What is a Typical Preschooler Behavior?
Compared to much younger children, preschoolers have a better grasp of their physical skills. Therefore, it’s normal for them to try new things since they are just learning how to control their bodies. You can also expect them to be more active, so you have to enforce safety rules such as using a car seat for 4-year-old in every drive. And make sure that the safety reinforcement you’re using is age-appropriate to your preschooler.
According to CuteLittleDarling.com, another behavior that you will notice on a preschooler is their increased desire to be independent. This means they will be more interested in learning the things they like and alternating from being cooperative and demanding. At the same time, your child is going to want to make his/her own decisions in certain instances. For example, he/she might insist on wearing his/her favorite clothes and argue with you about it.
According to the American Academy of Pediatrics (AAP), other than physical control, preschoolers are also gaining better control over their emotions. It is also at this age range where they will be more aware of the feelings of the people around them.
It is also typical for preschoolers to want to please their friends and socialize more. However, they still look back on close family members as a source of comfort. Because of this trust, remember to be patient when they ask a lot of curious questions about sexuality.
Tips on Parenting a Preschooler
Establish a Regular Schedule
Setting a regular schedule for every day will help with their desire for independence and potential stubbornness. If you insist that your little one must follow it, he/she will have lesser options to go out of his/her way and do things that he/she likes.
This includes creating a list of tasks to do right from the moment your preschooler wakes up until his/her bedtime at night. You may also add other activities that will curb his/her desire to try potentially dangerous things.
For example, you can teach him/her how to ride a bike but in your terms. Instead of him/her stealing the bike and learning on his/her own, you can dedicate weekends and teach him/her yourself.
Other than activities, you can also give your preschooler some small responsibilities. These can range from simple tasks such as putting his/her toys away, fixing his/her bed, etc. Afterward, make sure you praise your child and maybe even reward him/her occasionally. Something as simple as a sticker can even make your child more responsive.
Be Consistent in Discipline Methods
Another tip that you must follow is that you have to be consistent with your rules and disciplinary methods. After setting a daily schedule, make sure that your child will stick to it consistently. To do this, you have to communicate with other family members, teachers, and even with his/her occasional babysitter.
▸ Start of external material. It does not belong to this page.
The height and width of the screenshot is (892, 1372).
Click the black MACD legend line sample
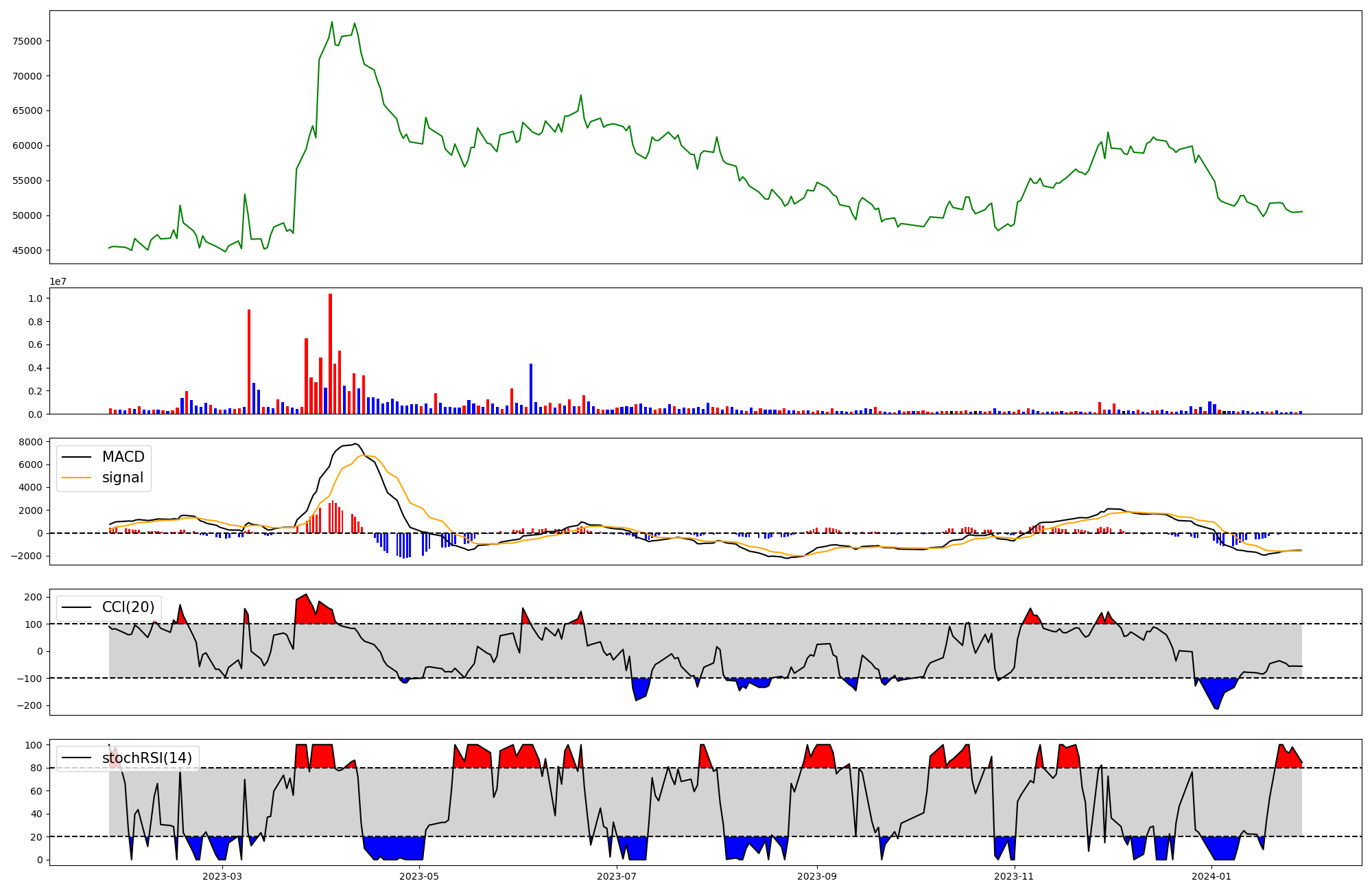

This way, the rules that you want to instill in his/her mind will stick on easier. Think about it, if you and his/her teacher have conflicting ways of disciplining your child, what will your child do? He/she will have a harder time following either of you because it is just too confusing.
Something as simple as saying “please” and “thank you” can be a great example. Even if you’re not around, you’ll feel more confident that your child will still act with good manners.
Maintain a Positive Tone
When it comes to parenting a preschooler, it is important to maintain a calm yet assertive tone. Yes, children this age have a better grasp of communication and emotions. However, if you are giving them negative attention, they won’t know the reason behind your actions.
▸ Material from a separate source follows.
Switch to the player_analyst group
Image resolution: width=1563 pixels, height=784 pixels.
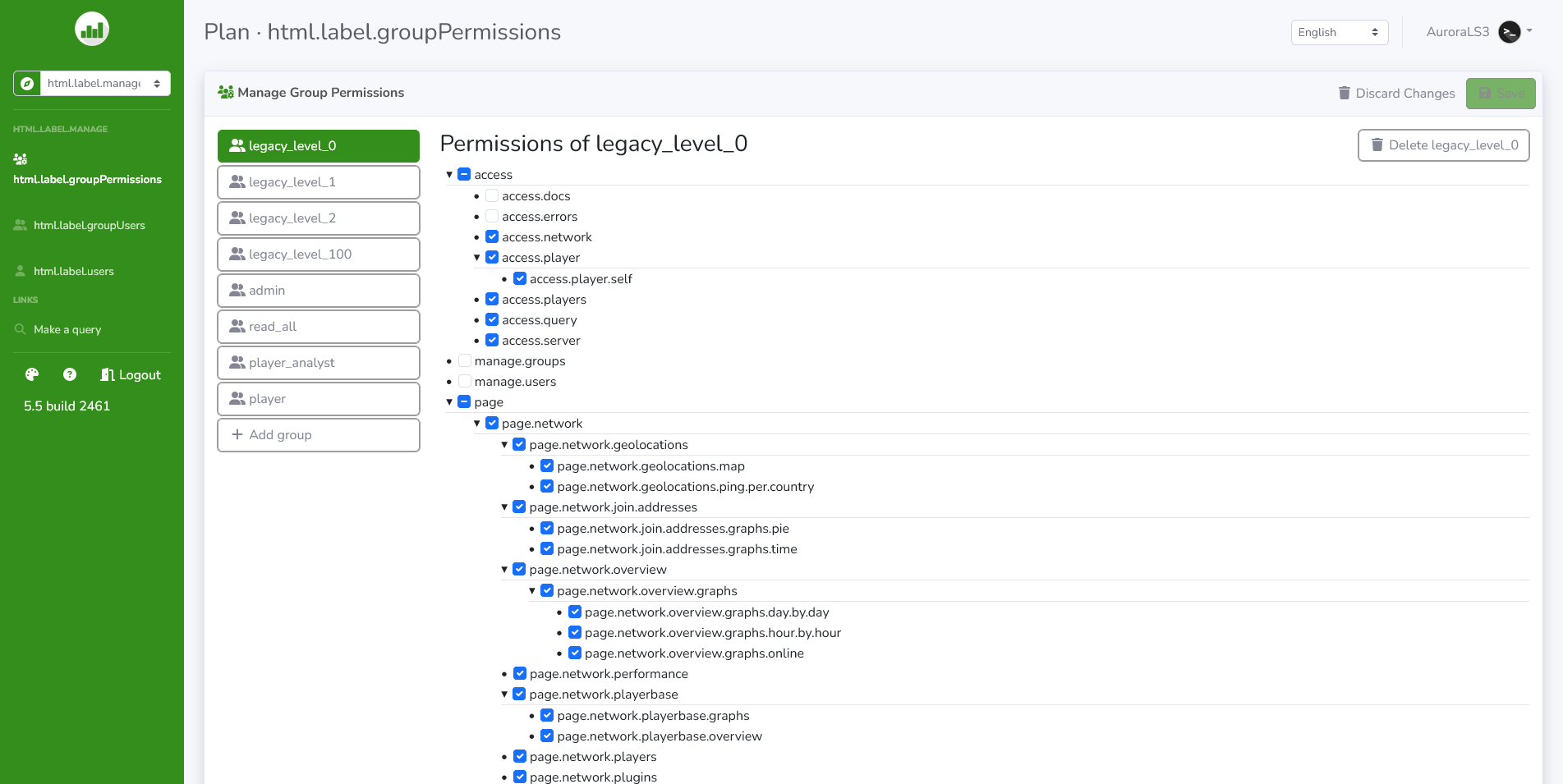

If you find yourself being openly frustrated, you’re also losing control of parenting. Remember to always talk in a calm voice. On the contrary, yelling is only scaring your child without teaching him/her anything. But we know that this can be hard on some days. So what you can do is take a step back for a bit. And once you’re calm, you can explain it better to your child why what he/she did was wrong.
Let Him/Her Express How He/She Feels
As we have mentioned earlier, it is typical for a preschooler to be more aware of his/her emotions. So after he/she does something undesirable, you can ask your child why he/she did it first. Try knowing the reason behind his/her actions instead of being angry on the spot.
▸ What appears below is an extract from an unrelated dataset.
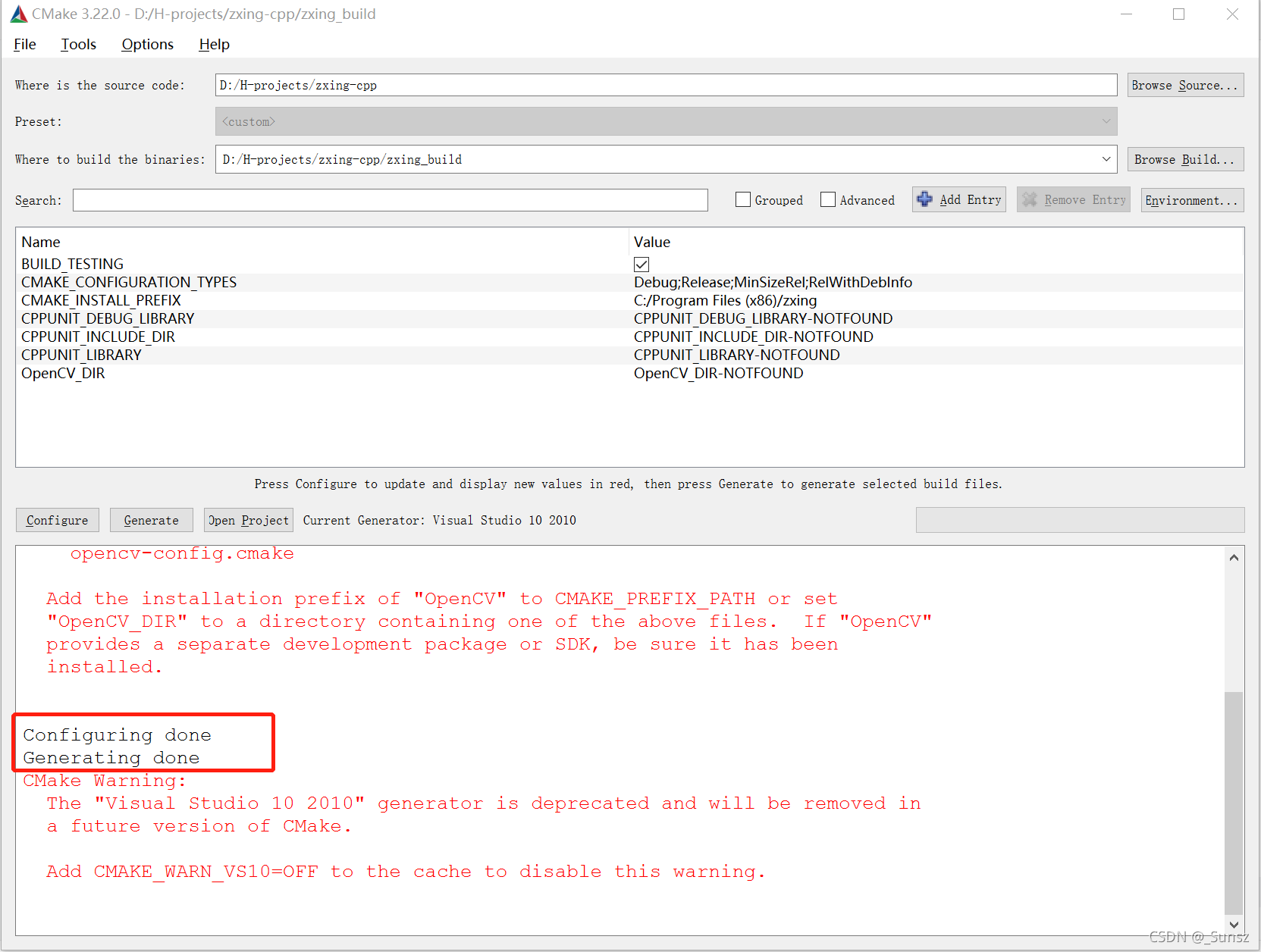The image size is (1261, 952).
Task: Open the File menu
Action: coord(24,44)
For example, sibling fights are pretty common in children. And your child might feel frustrated if he/she feels like he/she can’t do certain things. For example, maybe your child’s sibling is older and can do more tasks such as cooking. And with your preschooler, he/she is only allowed to help with the dishes.
If your child happens to act out, do your best to let him/her express how he/she feels. Let’s take the scenario above. Your preschooler can’t help with the stove yet because it can be dangerous. So he/she shoved his/her sibling on the way out of the kitchen. Try asking, “How would you feel if your brother/sister did that to you?” Or “Why did you feel angry with your brother/sister?”
Together, you can come up with appropriate action when that situation happens again. You can gently say that it is wrong to get physical when you feel angry. You can also suggest some other appropriate response for these instances to replace the wrong behavior.
Lastly, don’t hesitate to talk to your pediatrician. There might be some underlying things that need to be addressed, and you’ll feel much better after talking to a professional.